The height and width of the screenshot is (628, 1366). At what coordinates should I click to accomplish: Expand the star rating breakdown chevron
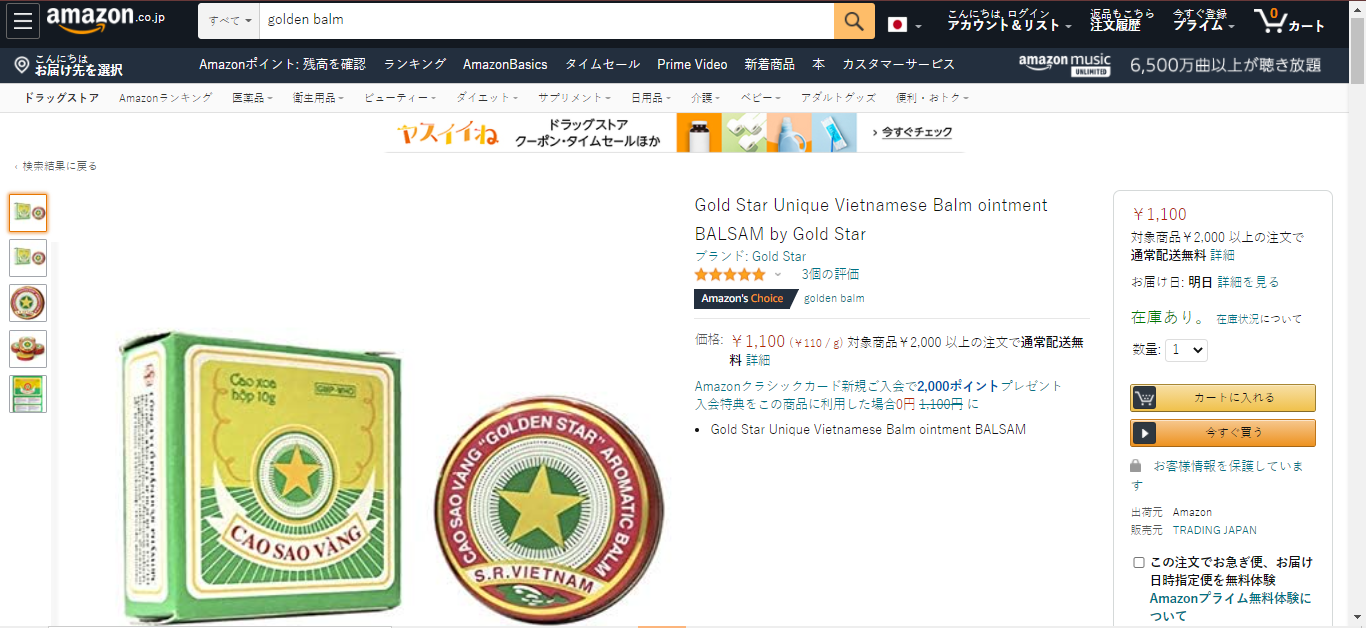pos(778,275)
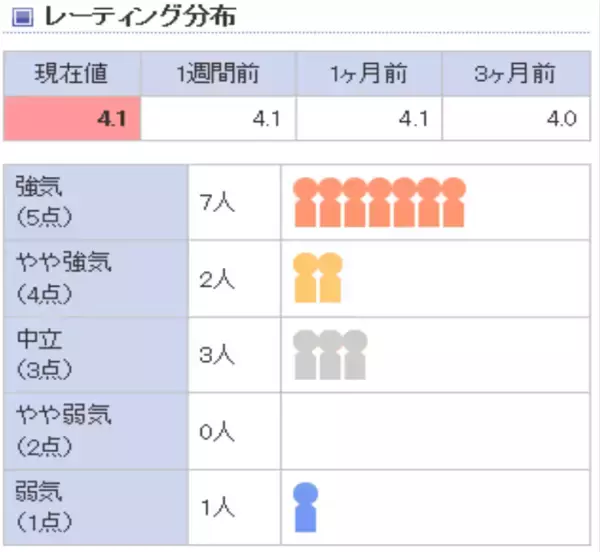
Task: Click the 1人 count cell
Action: tap(234, 507)
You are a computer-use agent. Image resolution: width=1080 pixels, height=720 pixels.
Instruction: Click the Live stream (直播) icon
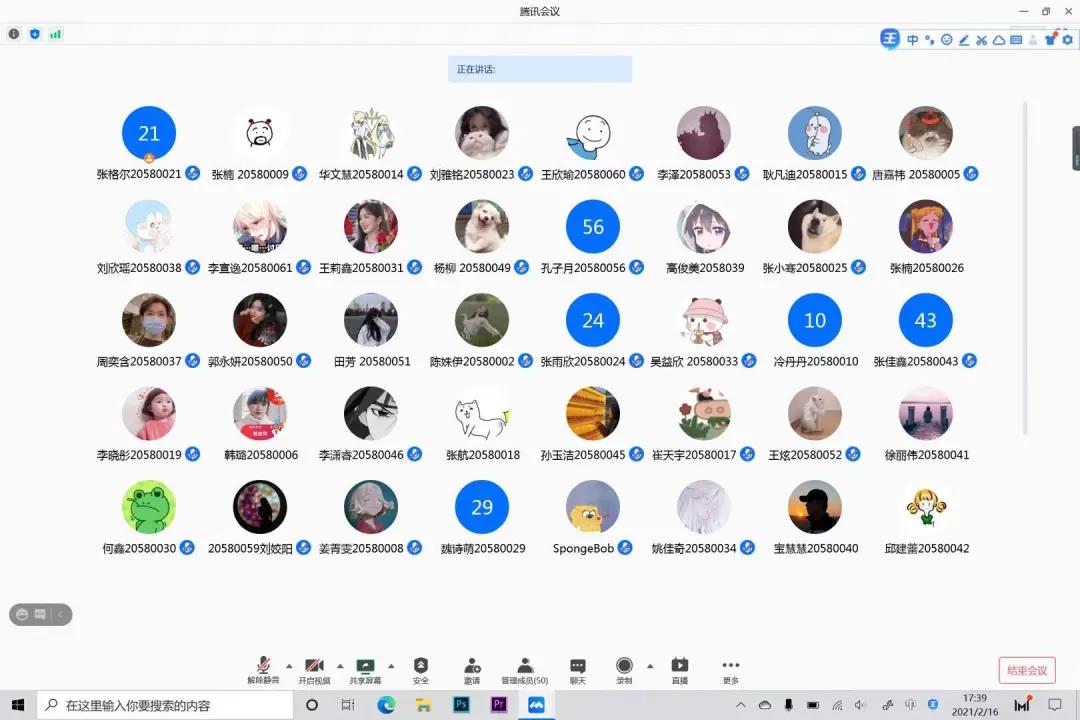[680, 667]
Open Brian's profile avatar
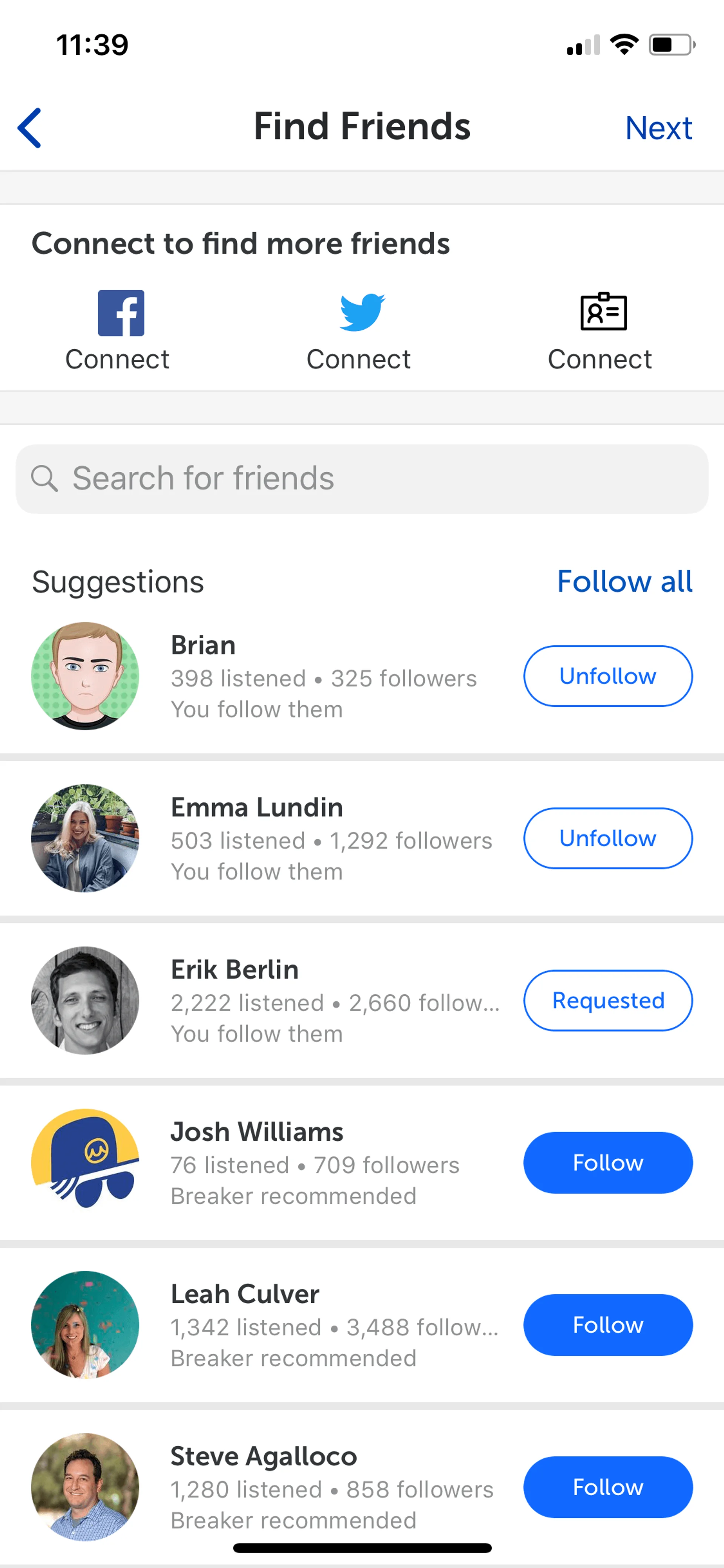 click(85, 676)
---+---
> Required work
Once the pictures are set aside, repeat each entry exactly as it stands.

> Expected answer
The height and width of the screenshot is (628, 1366). At what coordinates should I click to accomplish: Expand the star rating breakdown chevron
pos(778,275)
Task: Click the 1人 count cell
Action: tap(234, 507)
You are a computer-use agent. Image resolution: width=1080 pixels, height=720 pixels.
Instruction: Click the Live stream (直播) icon
[680, 667]
Open Brian's profile avatar
 click(85, 676)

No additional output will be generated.